A few days ago, I started implementing Ben's idea for a transformer-guided approach to grammar induction. The idea is related to that of the wordcat_transformer project, as it's also guided by sentence probabilities obtained from transformer network (BERT in the current case, but this could easily be extended to any other network that could be used as a language model).
For grammar induction, the core of the idea is that we can evaluate how "good" (according to the transformer) are the sentences produced by using a given rule of a grammar (in this case, link-grammar style rules), as compared to other rules, or other reference.
As a first approach, I've been using a variation of a very simple grammar used in the rangram experiments. Also, in the same repository, I implemented a sentence generator that generates a sentence from the given grammar, optionally specifying the starting rule.
For this experiments, I take each rule in the given grammar, generate sentences that use that rule, and get their average sentence probability. Then, I mutate the rule and adjust the grammar accordingly, generate sentences from this modified grammar starting with the mutated rule, and evaluate their average score. If the sentences from the modified grammar decrease significantly in quality (the threshold is a parameter), then the original rule is taken as valid.
The rationale behind this is that correct grammar rules will produce better sentences than their "opposite". In this experiments, the mutation is a simple swapping of each connector in the rule, which also implies a word-order change. E.g. if we have a rule like:
kids: small- & the-
which creates the string the small kids
, then the mutated rule is
kids: small+ & the+
which creates the string kids small the
.
(Notice that the rules for small and kids also have to be modified from
kids+
to kids-
).
This methodology was proposed by Ben as a way to "clean" the rules generated by the language-learning pipeline, or some other mechanism. In that sense, a way to test it is to take a good grammar, add spurious rules to it, and check if the algorithm is able to discriminate them.
So, I modified gram1 into badgram1 and ran the algorithm on it. They are good for a first try: out of 21 rules (15 good ones vs 6 spurious ones), the algorithm concluded that 12 of them were valid (12 good ones vs 0 bad ones).
- At least one of the good rules discarded by the algorithm:
eat: kids-
generates sentences that have no direct object, like:
the kids eat.
although valid, might not be very common in English (??). The reverse of the rule,
eat: kids+
generating sentences like
eat the kids.
is also gramatically valid, and maybe as common as the previous case (??).
Perhaps I should do a revision of the grammar.

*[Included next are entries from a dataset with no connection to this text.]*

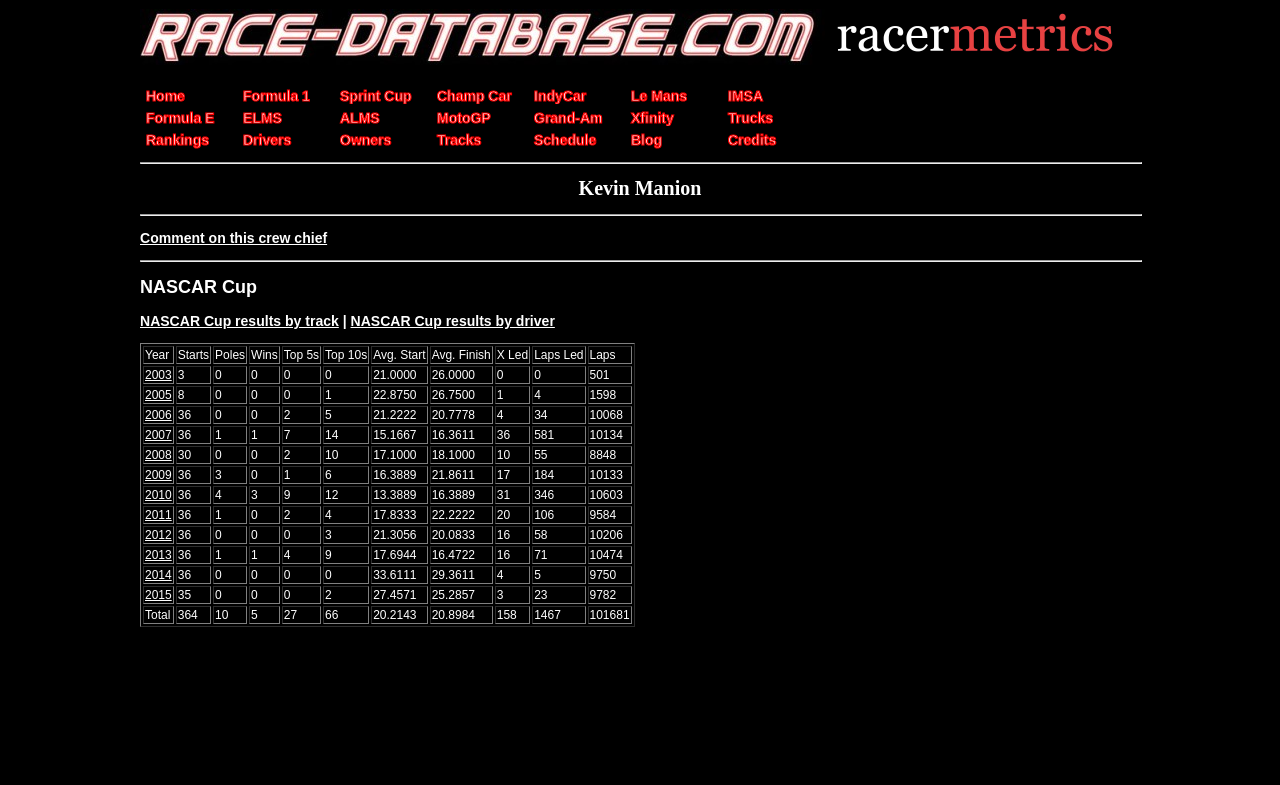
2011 (158, 515)
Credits (752, 140)
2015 (158, 595)
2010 (158, 495)
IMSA (745, 96)
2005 (158, 395)
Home (165, 96)
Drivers (267, 140)
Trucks (750, 118)
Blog (646, 140)
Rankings (177, 140)
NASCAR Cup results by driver (453, 321)
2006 (158, 415)
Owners (365, 140)
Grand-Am (568, 118)
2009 (158, 475)
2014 (158, 575)
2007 (158, 435)
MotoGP (464, 118)
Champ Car (474, 96)
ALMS (360, 118)
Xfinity (652, 118)
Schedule (565, 140)
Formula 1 (276, 96)
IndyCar (560, 96)
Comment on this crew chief (233, 238)
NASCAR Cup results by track (239, 321)
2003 (158, 375)
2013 (158, 555)
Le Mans (659, 96)
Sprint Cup (376, 96)
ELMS (262, 118)
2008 (158, 455)
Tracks (459, 140)
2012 (158, 535)
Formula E (180, 118)
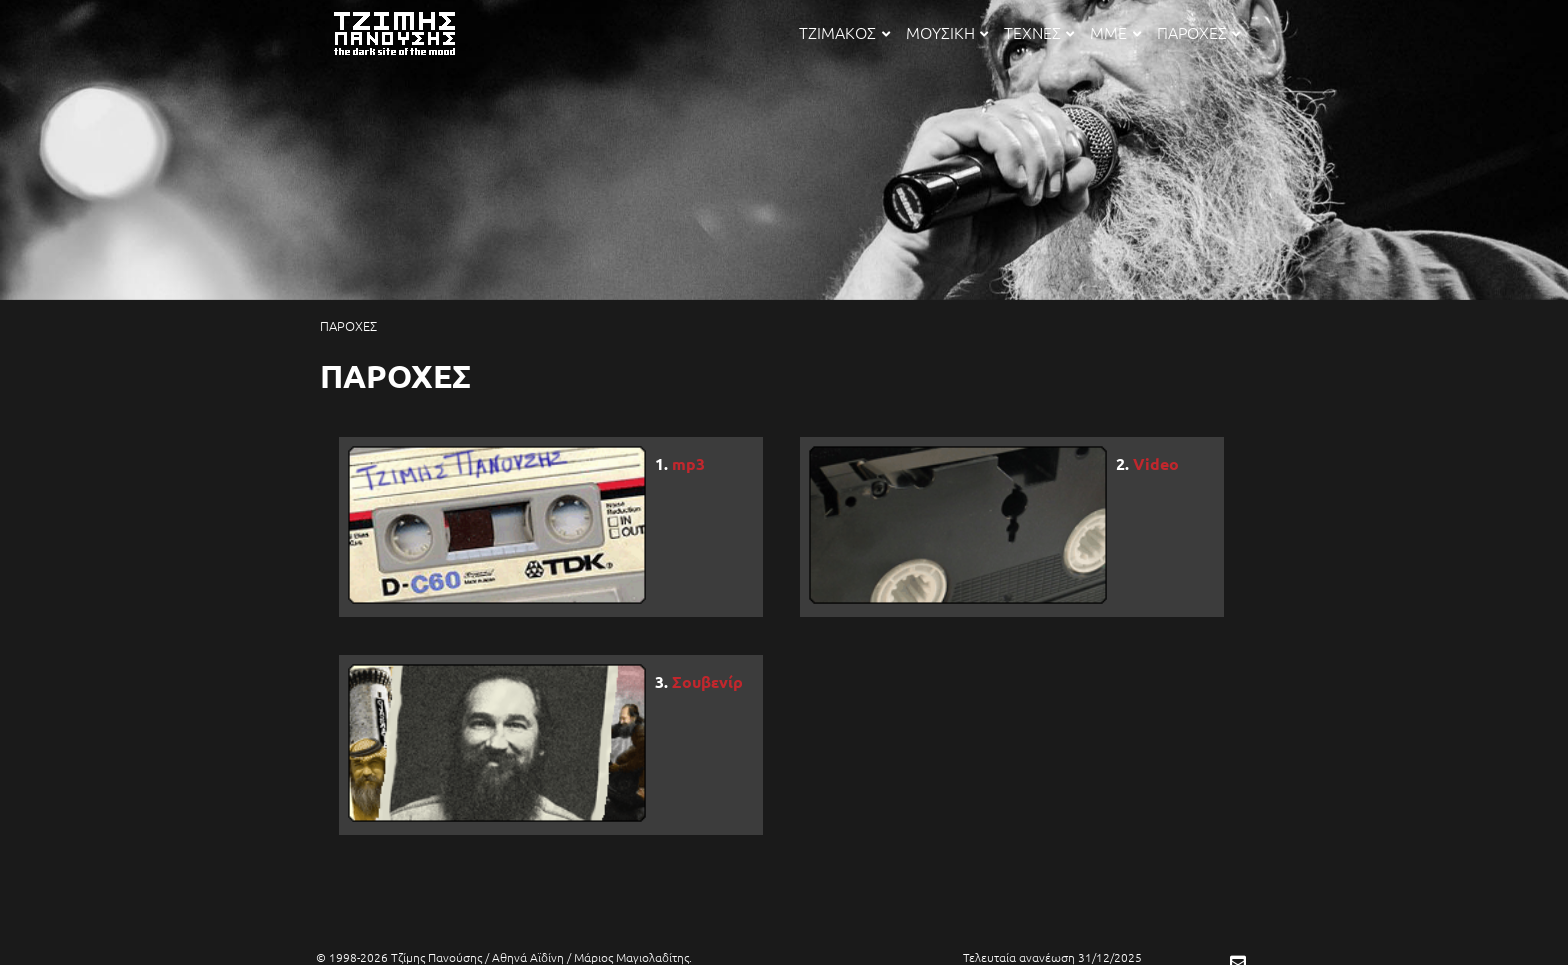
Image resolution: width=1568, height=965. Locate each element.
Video (1156, 463)
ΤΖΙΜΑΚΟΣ (844, 32)
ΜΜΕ (1115, 32)
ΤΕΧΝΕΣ (1039, 32)
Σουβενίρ (707, 681)
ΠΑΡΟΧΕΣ (1198, 32)
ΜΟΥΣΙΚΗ (947, 32)
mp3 (688, 463)
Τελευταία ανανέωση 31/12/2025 (1052, 957)
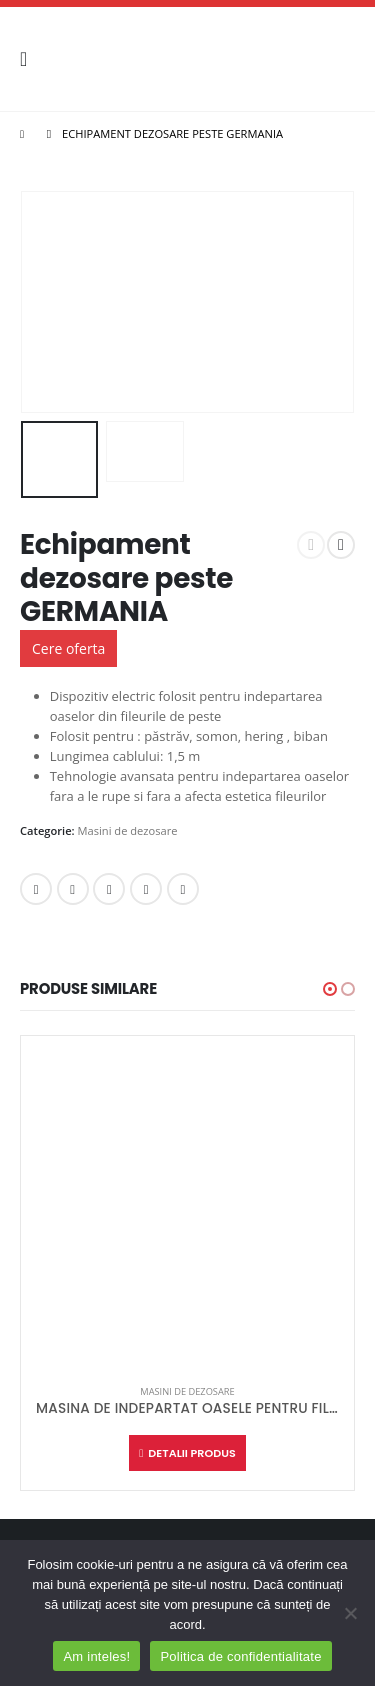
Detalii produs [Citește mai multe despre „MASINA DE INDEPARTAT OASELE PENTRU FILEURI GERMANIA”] (191, 1453)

- badgrammar1's modified rules generates sentences that are quite bad, because of the addition of spurious rules. Sentences like:
the small the candy eat kids the kids eat the small candy quickly.
are not too rare. This one is generated starting with a good rule.
It's not clear to me if there are some other effects participating in the rejection of the rules. It could be that starting with a spurious rule, because of the way I semi-randomly made them, creates longer sentences, which could be giving lower scores. So I think I need to normalize for sentence length better, perhaps by using an average score for valid sentences (from a valid corpus, perhaps) to have a reference per sentence length, as Ben has suggested before.
Proposed next steps:
- Try sentence normalization with average score of sentences of that length (in the same corpus, or in some reference sentences).
- Explore incremental building of grammars? Or other ways to avoid very messy sentences.
- Try this methodology on the output of a language-learning grammar for a simple corpus, like a curated POC English or similar.